__Your objective__
Give the saved entries as a JSON list of strings, one string per line and no strings for blank lines.

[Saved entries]
_ _ _
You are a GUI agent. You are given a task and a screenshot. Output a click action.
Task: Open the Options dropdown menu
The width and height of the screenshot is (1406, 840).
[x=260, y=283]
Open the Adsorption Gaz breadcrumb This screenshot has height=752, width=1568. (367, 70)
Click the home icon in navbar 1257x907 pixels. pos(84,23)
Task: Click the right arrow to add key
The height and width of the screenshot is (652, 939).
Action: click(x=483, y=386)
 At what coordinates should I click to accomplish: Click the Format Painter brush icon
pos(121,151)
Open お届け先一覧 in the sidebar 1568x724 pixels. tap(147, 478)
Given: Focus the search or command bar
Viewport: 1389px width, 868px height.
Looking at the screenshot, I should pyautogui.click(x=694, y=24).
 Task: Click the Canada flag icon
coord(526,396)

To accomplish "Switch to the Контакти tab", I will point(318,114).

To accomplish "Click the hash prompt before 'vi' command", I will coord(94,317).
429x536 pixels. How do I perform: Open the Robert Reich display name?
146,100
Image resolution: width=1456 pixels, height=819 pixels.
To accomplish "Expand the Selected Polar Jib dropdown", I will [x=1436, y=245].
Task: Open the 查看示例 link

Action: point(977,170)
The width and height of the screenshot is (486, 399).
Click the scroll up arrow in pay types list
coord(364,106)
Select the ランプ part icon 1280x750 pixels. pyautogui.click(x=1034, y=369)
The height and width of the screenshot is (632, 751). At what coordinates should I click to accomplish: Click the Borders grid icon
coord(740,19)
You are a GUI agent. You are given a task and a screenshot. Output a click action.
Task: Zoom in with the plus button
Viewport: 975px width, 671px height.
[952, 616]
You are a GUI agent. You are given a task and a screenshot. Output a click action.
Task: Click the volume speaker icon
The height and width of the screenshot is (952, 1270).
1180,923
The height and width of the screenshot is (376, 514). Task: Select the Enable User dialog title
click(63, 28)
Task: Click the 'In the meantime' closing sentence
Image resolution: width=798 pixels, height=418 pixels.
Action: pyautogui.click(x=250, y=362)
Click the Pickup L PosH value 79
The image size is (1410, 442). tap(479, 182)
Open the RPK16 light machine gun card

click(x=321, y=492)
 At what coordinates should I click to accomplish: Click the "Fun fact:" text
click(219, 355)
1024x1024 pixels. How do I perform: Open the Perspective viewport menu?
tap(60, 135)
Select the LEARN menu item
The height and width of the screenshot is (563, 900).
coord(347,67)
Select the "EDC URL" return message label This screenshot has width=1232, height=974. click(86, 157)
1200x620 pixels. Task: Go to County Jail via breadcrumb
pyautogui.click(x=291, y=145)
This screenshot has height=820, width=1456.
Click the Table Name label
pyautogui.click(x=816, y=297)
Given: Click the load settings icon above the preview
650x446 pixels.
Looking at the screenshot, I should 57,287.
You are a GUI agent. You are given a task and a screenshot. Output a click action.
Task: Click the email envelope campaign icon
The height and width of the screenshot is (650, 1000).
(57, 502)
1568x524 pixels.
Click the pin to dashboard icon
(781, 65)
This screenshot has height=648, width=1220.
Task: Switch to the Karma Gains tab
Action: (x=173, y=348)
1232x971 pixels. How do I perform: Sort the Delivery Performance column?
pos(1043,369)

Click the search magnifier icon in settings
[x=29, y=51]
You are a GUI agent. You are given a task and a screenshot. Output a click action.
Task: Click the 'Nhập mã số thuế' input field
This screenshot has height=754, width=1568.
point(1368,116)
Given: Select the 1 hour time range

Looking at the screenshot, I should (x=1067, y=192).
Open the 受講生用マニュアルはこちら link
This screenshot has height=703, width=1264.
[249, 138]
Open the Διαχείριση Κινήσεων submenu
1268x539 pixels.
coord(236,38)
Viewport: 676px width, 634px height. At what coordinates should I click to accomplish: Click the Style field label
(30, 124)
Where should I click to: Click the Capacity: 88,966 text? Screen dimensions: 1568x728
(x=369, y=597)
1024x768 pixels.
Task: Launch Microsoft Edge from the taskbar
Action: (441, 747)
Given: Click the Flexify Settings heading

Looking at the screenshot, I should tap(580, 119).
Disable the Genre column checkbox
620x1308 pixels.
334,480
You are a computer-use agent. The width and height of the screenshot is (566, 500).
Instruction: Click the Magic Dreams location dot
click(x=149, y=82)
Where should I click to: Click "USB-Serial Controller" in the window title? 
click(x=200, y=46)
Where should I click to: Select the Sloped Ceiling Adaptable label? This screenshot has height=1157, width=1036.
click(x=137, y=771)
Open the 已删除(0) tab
_ _ _
__Result of this task__
[
  "You are a GUI agent. You are given a task and a screenshot. Output a click action.",
  "Task: Open the Options dropdown menu",
  "The width and height of the screenshot is (1406, 840).",
  "[x=260, y=283]",
  "Open the Adsorption Gaz breadcrumb This screenshot has height=752, width=1568. (367, 70)",
  "Click the home icon in navbar 1257x907 pixels. pos(84,23)",
  "Task: Click the right arrow to add key",
  "The height and width of the screenshot is (652, 939).",
  "Action: click(x=483, y=386)",
  " At what coordinates should I click to accomplish: Click the Format Painter brush icon",
  "pos(121,151)",
  "Open お届け先一覧 in the sidebar 1568x724 pixels. tap(147, 478)",
  "Given: Focus the search or command bar",
  "Viewport: 1389px width, 868px height.",
  "Looking at the screenshot, I should pyautogui.click(x=694, y=24).",
  " Task: Click the Canada flag icon",
  "coord(526,396)",
  "To accomplish \"Switch to the Контакти tab\", I will point(318,114).",
  "To accomplish \"Click the hash prompt before 'vi' command\", I will coord(94,317).",
  "429x536 pixels. How do I perform: Open the Robert Reich display name?",
  "146,100",
  "Image resolution: width=1456 pixels, height=819 pixels.",
  "To accomplish \"Expand the Selected Polar Jib dropdown\", I will [x=1436, y=245].",
  "Task: Open the 查看示例 link",
  "Action: point(977,170)",
  "The width and height of the screenshot is (486, 399).",
  "Click the scroll up arrow in pay types list",
  "coord(364,106)",
  "Select the ランプ part icon 1280x750 pixels. pyautogui.click(x=1034, y=369)",
  "The height and width of the screenshot is (632, 751). At what coordinates should I click to accomplish: Click the Borders grid icon",
  "coord(740,19)",
  "You are a GUI agent. You are given a task and a screenshot. Output a click action.",
  "Task: Zoom in with the plus button",
  "Viewport: 975px width, 671px height.",
  "[952, 616]",
  "You are a GUI agent. You are given a task and a screenshot. Output a click action.",
  "Task: Click the volume speaker icon",
  "The height and width of the screenshot is (952, 1270).",
  "1180,923",
  "The height and width of the screenshot is (376, 514). Task: Select the Enable User dialog title",
  "click(63, 28)",
  "Task: Click the 'In the meantime' closing sentence",
  "Image resolution: width=798 pixels, height=418 pixels.",
  "Action: pyautogui.click(x=250, y=362)",
  "Click the Pickup L PosH value 79",
  "The image size is (1410, 442). tap(479, 182)",
  "Open the RPK16 light machine gun card",
  "click(x=321, y=492)",
  " At what coordinates should I click to accomplish: Click the \"Fun fact:\" text",
  "click(219, 355)",
  "1024x1024 pixels. How do I perform: Open the Perspective viewport menu?",
  "tap(60, 135)",
  "Select the LEARN menu item",
  "The height and width of the screenshot is (563, 900).",
  "coord(347,67)",
  "Select the \"EDC URL\" return message label This screenshot has width=1232, height=974. click(86, 157)",
  "1200x620 pixels. Task: Go to County Jail via breadcrumb",
  "pyautogui.click(x=291, y=145)",
  "This screenshot has height=820, width=1456.",
  "Click the Table Name label",
  "pyautogui.click(x=816, y=297)",
  "Given: Click the load settings icon above the preview",
  "650x446 pixels.",
  "Looking at the screenshot, I should 57,287.",
  "You are a GUI agent. You are given a task and a screenshot. Output a click action.",
  "Task: Click the email envelope campaign icon",
  "The height and width of the screenshot is (650, 1000).",
  "(57, 502)",
  "1568x524 pixels.",
  "Click the pin to dashboard icon",
  "(781, 65)",
  "This screenshot has height=648, width=1220.",
  "Task: Switch to the Karma Gains tab",
  "Action: (x=173, y=348)",
  "1232x971 pixels. How do I perform: Sort the Delivery Performance column?",
  "pos(1043,369)",
  "Click the search magnifier icon in settings",
  "[x=29, y=51]",
  "You are a GUI agent. You are given a task and a screenshot. Output a click action.",
  "Task: Click the 'Nhập mã số thuế' input field",
  "This screenshot has height=754, width=1568.",
  "point(1368,116)",
  "Given: Select the 1 hour time range",
  "Looking at the screenshot, I should (x=1067, y=192).",
  "Open the 受講生用マニュアルはこちら link",
  "This screenshot has height=703, width=1264.",
  "[249, 138]",
  "Open the Διαχείριση Κινήσεων submenu",
  "1268x539 pixels.",
  "coord(236,38)",
  "Viewport: 676px width, 634px height. At what coordinates should I click to accomplish: Click the Style field label",
  "(30, 124)",
  "Where should I click to: Click the Capacity: 88,966 text? Screen dimensions: 1568x728",
  "(x=369, y=597)",
  "1024x768 pixels.",
  "Task: Launch Microsoft Edge from the taskbar",
  "Action: (441, 747)",
  "Given: Click the Flexify Settings heading",
  "Looking at the screenshot, I should tap(580, 119).",
  "Disable the Genre column checkbox",
  "620x1308 pixels.",
  "334,480",
  "You are a computer-use agent. The width and height of the screenshot is (566, 500).",
  "Instruction: Click the Magic Dreams location dot",
  "click(x=149, y=82)",
  "Where should I click to: Click \"USB-Serial Controller\" in the window title? ",
  "click(x=200, y=46)",
  "Where should I click to: Select the Sloped Ceiling Adaptable label? This screenshot has height=1157, width=1036.",
  "click(x=137, y=771)",
  "Open the 已删除(0) tab"
]